§ Your goal
Rewrite every line of the material from the line holding "이메일수집거부 (386, 513)" through the line holding "Careers (78, 755)", inclusive. Scale only the answer coordinates by multiplying each by 1.4 and rounding to a whole number, with halves rounded up, and leave all other text and numbers unchanged.

§ Excerpted data
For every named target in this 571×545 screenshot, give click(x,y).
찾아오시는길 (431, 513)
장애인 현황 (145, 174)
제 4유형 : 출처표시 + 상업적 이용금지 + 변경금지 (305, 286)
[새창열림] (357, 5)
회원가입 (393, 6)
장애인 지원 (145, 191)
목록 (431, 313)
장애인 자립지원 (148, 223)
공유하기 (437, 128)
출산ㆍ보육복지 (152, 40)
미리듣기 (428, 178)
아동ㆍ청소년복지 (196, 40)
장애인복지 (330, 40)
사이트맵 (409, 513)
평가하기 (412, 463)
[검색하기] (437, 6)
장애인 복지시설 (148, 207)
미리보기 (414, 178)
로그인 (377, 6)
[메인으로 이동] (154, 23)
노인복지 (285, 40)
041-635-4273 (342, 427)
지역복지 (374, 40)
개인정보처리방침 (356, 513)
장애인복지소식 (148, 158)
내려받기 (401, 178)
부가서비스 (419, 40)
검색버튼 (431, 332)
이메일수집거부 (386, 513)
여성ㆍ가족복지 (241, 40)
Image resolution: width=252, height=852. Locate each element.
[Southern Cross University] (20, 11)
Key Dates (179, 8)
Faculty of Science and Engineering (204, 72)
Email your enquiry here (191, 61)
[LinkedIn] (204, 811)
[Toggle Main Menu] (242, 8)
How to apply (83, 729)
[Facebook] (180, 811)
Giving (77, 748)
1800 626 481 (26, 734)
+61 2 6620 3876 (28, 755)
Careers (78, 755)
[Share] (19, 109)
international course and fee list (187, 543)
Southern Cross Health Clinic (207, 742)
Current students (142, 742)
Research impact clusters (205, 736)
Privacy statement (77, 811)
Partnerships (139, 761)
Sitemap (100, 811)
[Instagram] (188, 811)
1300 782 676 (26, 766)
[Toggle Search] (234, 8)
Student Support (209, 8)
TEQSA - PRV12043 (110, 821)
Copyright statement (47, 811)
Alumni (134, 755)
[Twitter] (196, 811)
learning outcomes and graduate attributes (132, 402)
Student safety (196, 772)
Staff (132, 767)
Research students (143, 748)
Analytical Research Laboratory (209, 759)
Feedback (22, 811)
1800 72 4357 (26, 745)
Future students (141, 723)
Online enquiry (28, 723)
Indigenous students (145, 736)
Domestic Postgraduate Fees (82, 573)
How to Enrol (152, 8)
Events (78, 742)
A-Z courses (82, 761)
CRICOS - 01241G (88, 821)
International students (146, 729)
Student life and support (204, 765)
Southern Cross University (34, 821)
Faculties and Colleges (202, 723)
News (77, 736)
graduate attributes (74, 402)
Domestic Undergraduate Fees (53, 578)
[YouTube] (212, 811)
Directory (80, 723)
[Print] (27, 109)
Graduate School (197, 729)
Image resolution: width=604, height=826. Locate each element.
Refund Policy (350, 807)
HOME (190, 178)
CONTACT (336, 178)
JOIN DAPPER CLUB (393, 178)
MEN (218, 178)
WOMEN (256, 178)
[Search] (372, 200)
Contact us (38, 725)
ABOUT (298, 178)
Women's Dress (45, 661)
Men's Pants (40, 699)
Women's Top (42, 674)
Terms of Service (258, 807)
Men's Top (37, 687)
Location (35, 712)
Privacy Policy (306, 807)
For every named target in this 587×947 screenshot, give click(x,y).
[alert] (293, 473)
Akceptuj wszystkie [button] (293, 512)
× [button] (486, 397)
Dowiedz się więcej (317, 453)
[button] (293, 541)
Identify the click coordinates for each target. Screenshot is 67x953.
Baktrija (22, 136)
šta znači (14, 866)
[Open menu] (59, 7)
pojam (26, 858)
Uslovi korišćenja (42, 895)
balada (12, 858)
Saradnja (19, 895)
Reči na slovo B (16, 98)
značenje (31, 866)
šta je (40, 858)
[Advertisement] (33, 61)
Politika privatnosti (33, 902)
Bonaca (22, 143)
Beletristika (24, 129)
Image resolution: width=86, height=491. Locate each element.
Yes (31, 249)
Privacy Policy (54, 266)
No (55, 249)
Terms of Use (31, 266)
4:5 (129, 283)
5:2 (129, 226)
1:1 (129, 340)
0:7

§ Solution for this problem
이메일수집거부 (540, 718)
여성ㆍ가족복지 (337, 56)
Image resolution: width=252, height=852. Locate each element.
[Southern Cross University] (28, 15)
Key Dates (251, 11)
Faculty of Science and Engineering (286, 101)
Email your enquiry here (267, 85)
[LinkedIn] (286, 1135)
[Toggle Main Menu] (339, 11)
How to apply (116, 1021)
[Facebook] (252, 1135)
Giving (108, 1047)
1800 626 481 (36, 1028)
+61 2 6620 3876 (39, 1057)
Careers (109, 1057)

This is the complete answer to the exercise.